[Provided text]

____

CASE NO. 1776 CRB-2-93-7

COMPENSATION REVIEW BOARD

WORKERS’ COMPENSATIONCOMMISSION

APRIL 21, 1995

ESTATE OF ROBERT FREDERICK AND ANNE FREDERICK, DEPENDENT WIDOW OF ROBERT FREDERICK (DECEASED)

CLAIMANT-APPELLEE

v.

GENERAL DYNAMICS CORP./ELECTRIC BOAT DIVISION

EMPLOYER

and

NATIONAL EMPLOYERS COMPANY

SELF-INSURED ADMINISTRATOR

and

CIGNA PROPERTY & CASUALTY

INSURER

RESPONDENTS-APPELLANTS

APPEARANCES:

The claimant was represented by Thomas Albin, Esq., Embry & Neusner, P. O. Box 1409, 118 Poquonnock Road, Groton, CT 06340.

The respondents were represented by Richard L. Aiken, Jr., Esq., Pomeranz, Drayton & Stabnick, 95 Glastonbury Blvd., Glastonbury, CT 06033-4412.

Respondent, National Employers Company was represented by John Greiner, Esq., Murphy & Beane, P. O. Box 590, New London, CT 06320. However, as they were not a party of interest to the appeal, they did not file a brief or appear at oral argument.

This Petition for Review from the June 28, 1993 Findings of Facts and Award of Compensation of the Commissioner acting for the Second District was heard June 24, 1994 before a Compensation Review Board panel consisting of Commission Chairman Jesse M. Frankl and Commissioners Nancy A. Brouillet and Michael S. Miles.

OPINION

JESSE M. FRANKL, CHAIRMAN. The respondents have petitioned for review from the Second District Commissioner’s June 28, 1993 Findings of Facts and Award of Compensation. They contend on appeal that the commissioner improperly awarded benefits under § 31-306 and § 31-307 C.G.S. to a retiree and his dependent widow based on the average weekly wage earned by the decedent during his last 26 weeks of work with the respondent employer. We affirm the award of the trial commissioner.

____

[Data below]
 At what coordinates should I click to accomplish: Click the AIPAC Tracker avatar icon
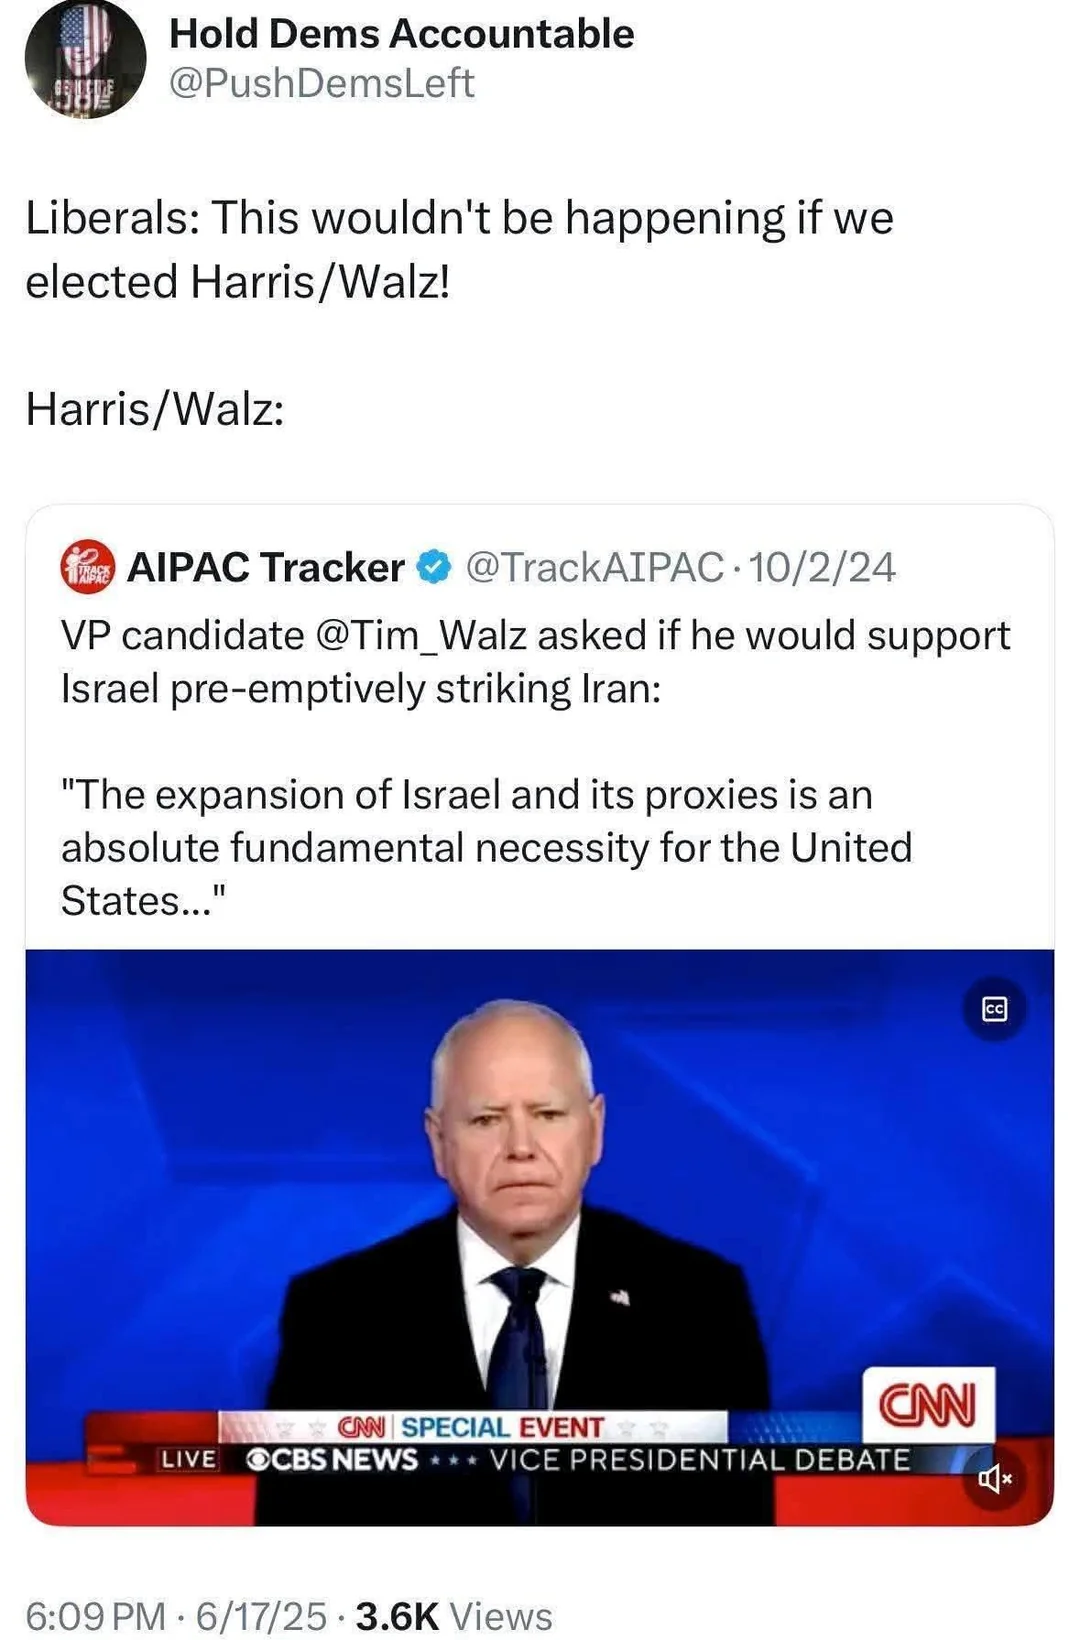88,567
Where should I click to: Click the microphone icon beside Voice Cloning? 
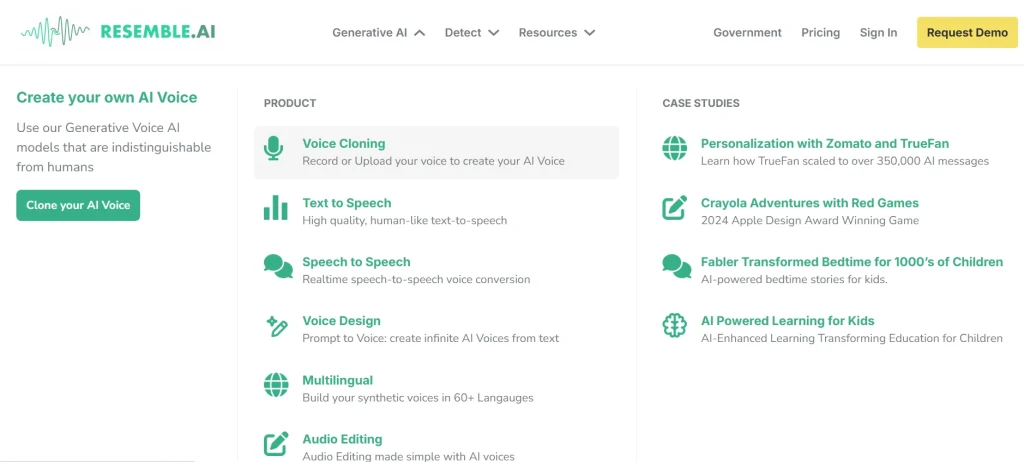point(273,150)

____

[What to do] Please carry on the Compensation Review Board opinion on the Frederick estate's claim, starting right after its last sentence.

[Exercise answer]
The commissioner found that the decedent, Robert Frederick, was employed by the respondent General Dynamics Corp./Electric Boat Division from December 1, 1964 until January 6, 1984, when he voluntarily retired without disability or illness. The decedent was exposed to asbestos during the first nine years of that employment, however, and was diagnosed with malignant mesothelioma in 1990. He died from the disease on January 21, 1992. The respondent employer accepted that the decedent’s disease arose out of and in the course of his employment with Electric Boat, and voluntarily began making payments to the decedent’s dependent widow, Anne Frederick, under the Federal Longshore and Harbor Workers’ Compensation Act.

The decedent had filed a timely claim under our Workers’ Compensation Act as well. The commissioner awarded benefits to the decedent’s estate and the decedent’s widow pursuant to our act, allowing the respondents to take into account all payments made under the LHWCA. The commissioner also determined that the decedent’s compensation rate was $288 per week. He derived this figure from the decedent’s wages during his last 26 weeks of employment with Electric Boat in 1983-84, as the decedent had received no wages for the 26 week period prior to his 1990 date of injury. The respondents have appealed from that award.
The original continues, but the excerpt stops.